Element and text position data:
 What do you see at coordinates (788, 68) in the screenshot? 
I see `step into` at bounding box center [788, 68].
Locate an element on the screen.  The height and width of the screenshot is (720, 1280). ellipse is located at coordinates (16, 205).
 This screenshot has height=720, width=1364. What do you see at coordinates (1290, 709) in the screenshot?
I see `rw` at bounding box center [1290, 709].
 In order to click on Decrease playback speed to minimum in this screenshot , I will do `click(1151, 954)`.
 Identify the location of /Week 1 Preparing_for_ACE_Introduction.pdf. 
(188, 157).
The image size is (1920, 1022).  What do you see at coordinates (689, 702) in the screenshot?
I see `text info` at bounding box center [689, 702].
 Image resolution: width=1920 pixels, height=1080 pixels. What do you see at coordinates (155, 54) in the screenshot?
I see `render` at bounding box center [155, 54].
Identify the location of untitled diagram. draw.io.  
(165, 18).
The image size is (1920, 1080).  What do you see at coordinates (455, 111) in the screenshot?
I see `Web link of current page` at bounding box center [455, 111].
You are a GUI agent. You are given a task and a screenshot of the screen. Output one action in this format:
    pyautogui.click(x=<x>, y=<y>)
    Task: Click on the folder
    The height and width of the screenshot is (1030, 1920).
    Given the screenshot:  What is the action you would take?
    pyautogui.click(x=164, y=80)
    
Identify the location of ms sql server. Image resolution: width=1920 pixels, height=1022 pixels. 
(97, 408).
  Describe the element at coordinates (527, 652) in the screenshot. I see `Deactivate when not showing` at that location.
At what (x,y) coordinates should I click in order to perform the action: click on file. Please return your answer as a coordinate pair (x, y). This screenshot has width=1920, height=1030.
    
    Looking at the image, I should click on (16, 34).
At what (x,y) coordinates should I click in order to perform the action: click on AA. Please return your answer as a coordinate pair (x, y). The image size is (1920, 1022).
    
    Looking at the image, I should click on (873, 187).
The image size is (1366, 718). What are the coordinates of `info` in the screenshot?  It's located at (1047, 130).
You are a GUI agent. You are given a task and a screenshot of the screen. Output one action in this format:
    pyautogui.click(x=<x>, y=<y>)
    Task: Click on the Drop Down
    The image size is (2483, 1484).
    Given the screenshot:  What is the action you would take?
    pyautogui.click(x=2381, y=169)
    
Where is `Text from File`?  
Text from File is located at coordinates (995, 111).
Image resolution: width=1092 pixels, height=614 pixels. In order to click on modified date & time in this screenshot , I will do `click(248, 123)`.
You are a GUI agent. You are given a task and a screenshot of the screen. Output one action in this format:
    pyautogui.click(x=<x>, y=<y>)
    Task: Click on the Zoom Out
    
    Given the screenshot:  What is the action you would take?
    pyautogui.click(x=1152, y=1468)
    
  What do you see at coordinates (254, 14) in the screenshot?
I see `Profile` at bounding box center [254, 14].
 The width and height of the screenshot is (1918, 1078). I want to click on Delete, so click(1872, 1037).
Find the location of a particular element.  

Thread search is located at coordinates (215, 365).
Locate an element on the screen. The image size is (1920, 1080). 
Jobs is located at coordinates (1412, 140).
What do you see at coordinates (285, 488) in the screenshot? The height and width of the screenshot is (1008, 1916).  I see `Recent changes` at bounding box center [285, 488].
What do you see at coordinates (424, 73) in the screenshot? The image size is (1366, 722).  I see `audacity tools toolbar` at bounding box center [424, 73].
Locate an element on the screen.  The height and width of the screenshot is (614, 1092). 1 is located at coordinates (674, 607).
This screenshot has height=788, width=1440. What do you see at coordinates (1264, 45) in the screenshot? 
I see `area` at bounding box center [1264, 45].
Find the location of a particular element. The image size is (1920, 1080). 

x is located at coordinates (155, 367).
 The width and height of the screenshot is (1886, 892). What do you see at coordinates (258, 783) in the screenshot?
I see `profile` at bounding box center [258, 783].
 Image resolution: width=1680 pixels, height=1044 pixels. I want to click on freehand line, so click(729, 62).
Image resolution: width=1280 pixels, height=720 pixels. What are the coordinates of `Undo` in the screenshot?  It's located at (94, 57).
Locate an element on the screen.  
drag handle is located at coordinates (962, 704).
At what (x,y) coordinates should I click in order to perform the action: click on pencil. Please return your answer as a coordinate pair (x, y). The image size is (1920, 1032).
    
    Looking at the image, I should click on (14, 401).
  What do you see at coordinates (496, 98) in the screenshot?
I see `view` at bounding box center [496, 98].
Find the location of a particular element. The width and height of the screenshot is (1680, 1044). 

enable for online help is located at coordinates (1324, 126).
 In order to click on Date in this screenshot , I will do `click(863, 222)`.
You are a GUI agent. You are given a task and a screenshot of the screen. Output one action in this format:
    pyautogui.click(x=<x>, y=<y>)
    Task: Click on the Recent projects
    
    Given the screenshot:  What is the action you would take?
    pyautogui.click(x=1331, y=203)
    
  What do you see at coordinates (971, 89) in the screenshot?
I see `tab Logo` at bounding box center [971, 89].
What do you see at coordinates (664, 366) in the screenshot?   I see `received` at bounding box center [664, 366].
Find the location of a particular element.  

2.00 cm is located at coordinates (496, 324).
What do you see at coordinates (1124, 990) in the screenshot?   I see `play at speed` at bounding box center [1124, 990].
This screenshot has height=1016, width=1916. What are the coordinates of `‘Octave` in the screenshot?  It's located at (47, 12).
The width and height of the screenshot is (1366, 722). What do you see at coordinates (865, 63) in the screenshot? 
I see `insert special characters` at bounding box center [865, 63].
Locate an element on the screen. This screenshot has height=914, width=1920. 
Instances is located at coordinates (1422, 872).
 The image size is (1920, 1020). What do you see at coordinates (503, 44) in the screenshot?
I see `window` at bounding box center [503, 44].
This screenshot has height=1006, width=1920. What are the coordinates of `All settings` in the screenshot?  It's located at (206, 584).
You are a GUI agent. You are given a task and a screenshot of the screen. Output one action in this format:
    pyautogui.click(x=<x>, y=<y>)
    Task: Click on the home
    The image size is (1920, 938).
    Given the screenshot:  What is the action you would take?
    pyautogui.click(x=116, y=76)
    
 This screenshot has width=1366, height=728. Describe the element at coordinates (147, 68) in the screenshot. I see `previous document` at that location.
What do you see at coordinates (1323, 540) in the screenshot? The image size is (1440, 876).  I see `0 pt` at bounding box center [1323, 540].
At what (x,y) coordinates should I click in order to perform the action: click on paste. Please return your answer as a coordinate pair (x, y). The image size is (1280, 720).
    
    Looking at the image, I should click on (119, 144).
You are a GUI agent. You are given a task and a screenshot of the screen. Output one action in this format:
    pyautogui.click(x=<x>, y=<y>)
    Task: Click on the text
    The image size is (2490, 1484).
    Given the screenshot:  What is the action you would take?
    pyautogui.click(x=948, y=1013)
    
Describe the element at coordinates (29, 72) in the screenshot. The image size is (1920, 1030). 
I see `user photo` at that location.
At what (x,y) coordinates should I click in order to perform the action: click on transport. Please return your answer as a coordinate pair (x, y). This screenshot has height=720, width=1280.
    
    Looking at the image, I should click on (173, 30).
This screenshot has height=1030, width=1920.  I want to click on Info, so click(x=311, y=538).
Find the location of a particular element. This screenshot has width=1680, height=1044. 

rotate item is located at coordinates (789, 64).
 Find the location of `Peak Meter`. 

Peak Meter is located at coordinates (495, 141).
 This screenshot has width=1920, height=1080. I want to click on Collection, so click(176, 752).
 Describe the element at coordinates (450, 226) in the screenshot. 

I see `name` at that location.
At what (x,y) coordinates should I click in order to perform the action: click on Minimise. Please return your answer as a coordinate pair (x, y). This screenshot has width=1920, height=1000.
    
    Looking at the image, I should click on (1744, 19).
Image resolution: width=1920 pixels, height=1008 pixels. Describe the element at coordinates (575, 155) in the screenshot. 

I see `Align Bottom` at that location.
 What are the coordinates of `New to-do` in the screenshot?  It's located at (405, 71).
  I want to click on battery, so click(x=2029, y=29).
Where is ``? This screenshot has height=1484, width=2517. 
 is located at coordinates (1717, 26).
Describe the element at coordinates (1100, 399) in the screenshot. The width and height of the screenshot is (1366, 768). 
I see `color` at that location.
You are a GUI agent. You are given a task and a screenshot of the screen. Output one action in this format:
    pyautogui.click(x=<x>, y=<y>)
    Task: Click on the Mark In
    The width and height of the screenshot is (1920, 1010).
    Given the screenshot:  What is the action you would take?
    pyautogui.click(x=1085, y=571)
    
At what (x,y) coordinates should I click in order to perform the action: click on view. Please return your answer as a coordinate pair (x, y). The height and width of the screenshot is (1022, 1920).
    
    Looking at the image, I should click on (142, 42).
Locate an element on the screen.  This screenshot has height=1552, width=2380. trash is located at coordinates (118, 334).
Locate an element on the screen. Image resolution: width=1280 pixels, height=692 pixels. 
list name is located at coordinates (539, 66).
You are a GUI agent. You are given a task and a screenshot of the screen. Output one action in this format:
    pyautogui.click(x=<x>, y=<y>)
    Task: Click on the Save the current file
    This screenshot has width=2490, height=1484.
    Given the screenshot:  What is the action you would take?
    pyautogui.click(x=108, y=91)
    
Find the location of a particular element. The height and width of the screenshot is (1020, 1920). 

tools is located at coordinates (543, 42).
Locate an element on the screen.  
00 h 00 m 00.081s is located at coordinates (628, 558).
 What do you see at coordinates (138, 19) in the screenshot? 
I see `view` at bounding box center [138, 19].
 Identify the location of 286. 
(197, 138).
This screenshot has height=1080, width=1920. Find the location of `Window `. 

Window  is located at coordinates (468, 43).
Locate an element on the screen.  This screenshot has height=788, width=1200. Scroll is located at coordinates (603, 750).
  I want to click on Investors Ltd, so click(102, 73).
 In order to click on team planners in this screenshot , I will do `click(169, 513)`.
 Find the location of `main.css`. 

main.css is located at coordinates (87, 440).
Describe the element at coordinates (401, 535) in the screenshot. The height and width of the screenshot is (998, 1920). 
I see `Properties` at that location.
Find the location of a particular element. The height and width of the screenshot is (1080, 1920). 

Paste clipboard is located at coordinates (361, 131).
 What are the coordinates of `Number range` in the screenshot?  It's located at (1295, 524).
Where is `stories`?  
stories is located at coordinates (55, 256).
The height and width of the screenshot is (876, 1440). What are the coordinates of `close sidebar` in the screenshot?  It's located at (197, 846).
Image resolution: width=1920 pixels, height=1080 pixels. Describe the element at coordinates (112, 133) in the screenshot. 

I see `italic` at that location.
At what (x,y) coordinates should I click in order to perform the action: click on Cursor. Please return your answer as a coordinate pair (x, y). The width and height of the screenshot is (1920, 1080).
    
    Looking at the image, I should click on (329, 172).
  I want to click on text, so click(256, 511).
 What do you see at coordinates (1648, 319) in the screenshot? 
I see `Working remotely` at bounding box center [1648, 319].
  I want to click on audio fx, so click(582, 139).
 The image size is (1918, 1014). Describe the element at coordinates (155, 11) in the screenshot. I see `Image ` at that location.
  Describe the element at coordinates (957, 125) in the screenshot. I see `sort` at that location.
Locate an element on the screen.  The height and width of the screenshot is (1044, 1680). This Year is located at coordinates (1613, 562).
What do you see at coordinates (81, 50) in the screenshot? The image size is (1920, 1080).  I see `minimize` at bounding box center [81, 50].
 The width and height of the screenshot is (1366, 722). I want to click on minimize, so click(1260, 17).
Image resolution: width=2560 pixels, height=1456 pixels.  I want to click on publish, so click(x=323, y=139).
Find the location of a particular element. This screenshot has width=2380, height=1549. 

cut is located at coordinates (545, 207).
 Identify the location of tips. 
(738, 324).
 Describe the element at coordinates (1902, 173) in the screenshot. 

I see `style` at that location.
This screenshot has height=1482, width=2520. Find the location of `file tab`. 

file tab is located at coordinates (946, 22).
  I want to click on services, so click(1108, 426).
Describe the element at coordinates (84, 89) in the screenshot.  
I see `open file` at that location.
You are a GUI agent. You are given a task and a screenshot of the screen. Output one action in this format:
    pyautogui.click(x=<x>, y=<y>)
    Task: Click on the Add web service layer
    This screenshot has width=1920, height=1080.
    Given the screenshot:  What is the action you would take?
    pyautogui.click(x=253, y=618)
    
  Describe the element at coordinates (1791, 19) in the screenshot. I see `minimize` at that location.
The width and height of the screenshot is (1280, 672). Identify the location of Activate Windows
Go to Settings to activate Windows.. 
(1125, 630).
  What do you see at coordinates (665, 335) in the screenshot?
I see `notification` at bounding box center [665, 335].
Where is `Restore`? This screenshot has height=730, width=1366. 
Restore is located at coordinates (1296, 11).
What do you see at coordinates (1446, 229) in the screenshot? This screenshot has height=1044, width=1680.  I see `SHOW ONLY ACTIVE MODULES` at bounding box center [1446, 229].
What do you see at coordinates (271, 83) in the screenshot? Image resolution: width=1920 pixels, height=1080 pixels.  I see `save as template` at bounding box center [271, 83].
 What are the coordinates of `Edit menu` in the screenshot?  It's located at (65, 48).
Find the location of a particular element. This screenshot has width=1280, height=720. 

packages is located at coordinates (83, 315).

Problem statement: Copy out, without changes, the stretch of rows above from the line that contains "y). The image size is (1920, 1022)." through the line that contains "Image resolution: width=1092", including both of those lines.

Solved problem:
At what (x,y) coordinates should I click in order to perform the action: click on AA. Please return your answer as a coordinate pair (x, y). The image size is (1920, 1022).
    
    Looking at the image, I should click on (873, 187).
The image size is (1366, 718). What are the coordinates of `info` in the screenshot?  It's located at (1047, 130).
You are a GUI agent. You are given a task and a screenshot of the screen. Output one action in this format:
    pyautogui.click(x=<x>, y=<y>)
    Task: Click on the Drop Down
    The image size is (2483, 1484).
    Given the screenshot:  What is the action you would take?
    pyautogui.click(x=2381, y=169)
    
Where is `Text from File`?  
Text from File is located at coordinates (995, 111).
Image resolution: width=1092 pixels, height=614 pixels. In order to click on modified date & time in this screenshot , I will do `click(248, 123)`.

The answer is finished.